Untuk menjawab pertanyaan tersebut, maka perlu ada deskripsi dan perenungan filosofis terhadap apa yang di maksud dengan “Manusia baru dapat di sebut manusia jika sudah dapat memanusiakan manusia lain.” Apabila kalimat filosofis  tersebut kita anggap hal rasional, maka pertanyaan yang filosofis pun adalah hal rasional untuk menentukan dasar ontologisnya.

Pertanyaan esensial terhadap kalimat tersebut adalah apa makna sebenarnya dari kehidupan manusia? Seperti apa manusia yang belum dimanusiakan? Bagaimana rupa manusia yang bisa memanusiakan dan yang sudah dimanusiakan? Apakah jenis-jenis manusia tersebut mempunyai ketegori-kategori? Apa sebenarnya tujuan hidup manusia? Apakah sebuah keharusan secara moral, untuk memanusiakan seorang manusia bagi setiap manusia?

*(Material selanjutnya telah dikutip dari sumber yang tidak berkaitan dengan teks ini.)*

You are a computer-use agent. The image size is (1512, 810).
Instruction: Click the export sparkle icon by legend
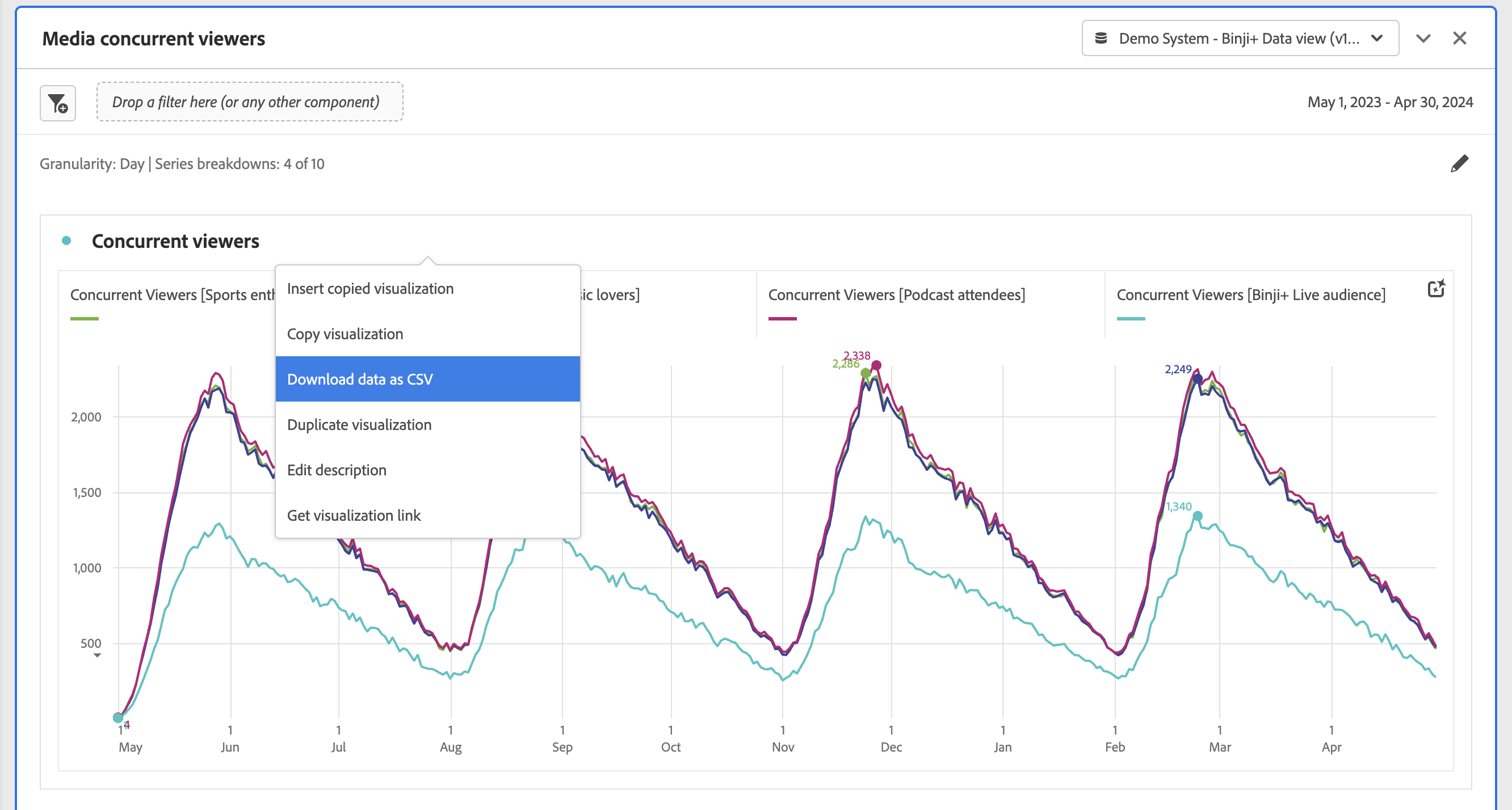point(1436,289)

Dalam konteks perguruan tinggi atau universitas mungkin yang dimaksud dengan manusia disini adalah mereka para dosen, staf pegawai, pimpinan universitas dan seluruh elemen selain mahasiswa. Mereka adalah kumpulan manusia yang terinstitusi dalam satu kelembagaan perguruan tinggi. Yang mempunyai tugas untuk mendidik, mencerdaskan dan membentuk manusia yang  bermoral dengan ilmu pengetahuan. Maksudnya adalah, para mahasiswa yang bisa dibilang mungkin belum menjadi seorang “manusia.” Normatifnya begitu.

Untuk menjawab secara eksplisit dan mendalam pertanyaan yang muncul di atas, penulis menggunakan suatu kerangka filosofis yaitu, kemungkinan ultim yang sekaligus merupakan makna kehidupan manusia. Kemungkinan ultim itu dan makna kehidupan kita dapat dissebut cahaya terang benderang yang menyampaikan pengertian dan arti kepada seluruh kehidupan manusia.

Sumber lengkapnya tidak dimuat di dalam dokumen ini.